Nearly 15 years ago a developer, Richard Baron, led a major corporate effort to improve the lives of students at Jefferson School. That effort was chronicled in a series of articles in the Post-Dispatch that appeared in June of 2000. It focused primarily on one teacher, Mary Spencer, and the students in her fifth grade class.

The series was called, “A Better Place to Grow Up.” It followed the class through the year as Spencer struggled with the new demands placed on her to meet higher standards and as the students were asked to embrace new technology and what were then considered state-of-the-art learning programs.

I was one of those students. Now that I’m all grown up, age 24, I am asking whether all that corporate involvement and support made a difference in the lives of my fellow classmates.

It certainly did for me. Two years ago, I graduated from Saint Louis University with a degree in communications. I am currently working as an intern at KMOV-TV. It’s a small step toward what I hope will be a long and rewarding career in broadcast journalism.

But, what about my classmates? What became of them? Did all that money and all that interest from civic leaders change the course of their lives? What can be done to continue to level the educational playing field for disadvantaged students?

I have embarked on a mission to find out those answers in my sequel, “All Grown Up.” Many of my former fifth grade classmates went on to different schools and different lives after leaving Jefferson.

Where are they now? 

I am hoping that readers of The St.
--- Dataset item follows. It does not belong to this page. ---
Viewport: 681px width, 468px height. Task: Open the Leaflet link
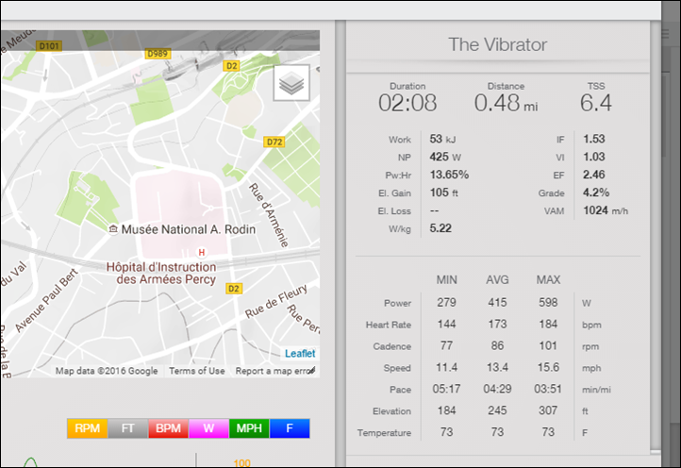(x=300, y=354)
Louis American will help me in this quest. I have the names of many of my classmates, but not all of them. I have some pictures, but lack some names to go with them. In many cases, where I do have the names, I do not have addresses or phone numbers.

With your help, I hope to produce a report that will appear in The American and the Post-Dispatch and on the Nine Network of Public Media, and perhaps other venues as well.
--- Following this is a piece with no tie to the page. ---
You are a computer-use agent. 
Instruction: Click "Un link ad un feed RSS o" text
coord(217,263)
Richard Weiss, the journalist who wrote the original series, is volunteering his time to work with me and edit the story. Jim Forbes, a photographer who shot the photos for the first series, is also collaborating with us. 

In the sequel, you will learn how members of Mrs. Spencer’s class were able to carve out a future for themselves. You will also learn in what ways civic leaders played a role in helping students and whether they are continuing to do all that is needed for the next generation at Jefferson School and other city schools.

For more information, visit http://jeffersonallgrownup.webs.com/. If you know the whereabouts of anyone who attended fifth grade at Jefferson School 1999-2000 or their families, please email emc8911@yahoo.com.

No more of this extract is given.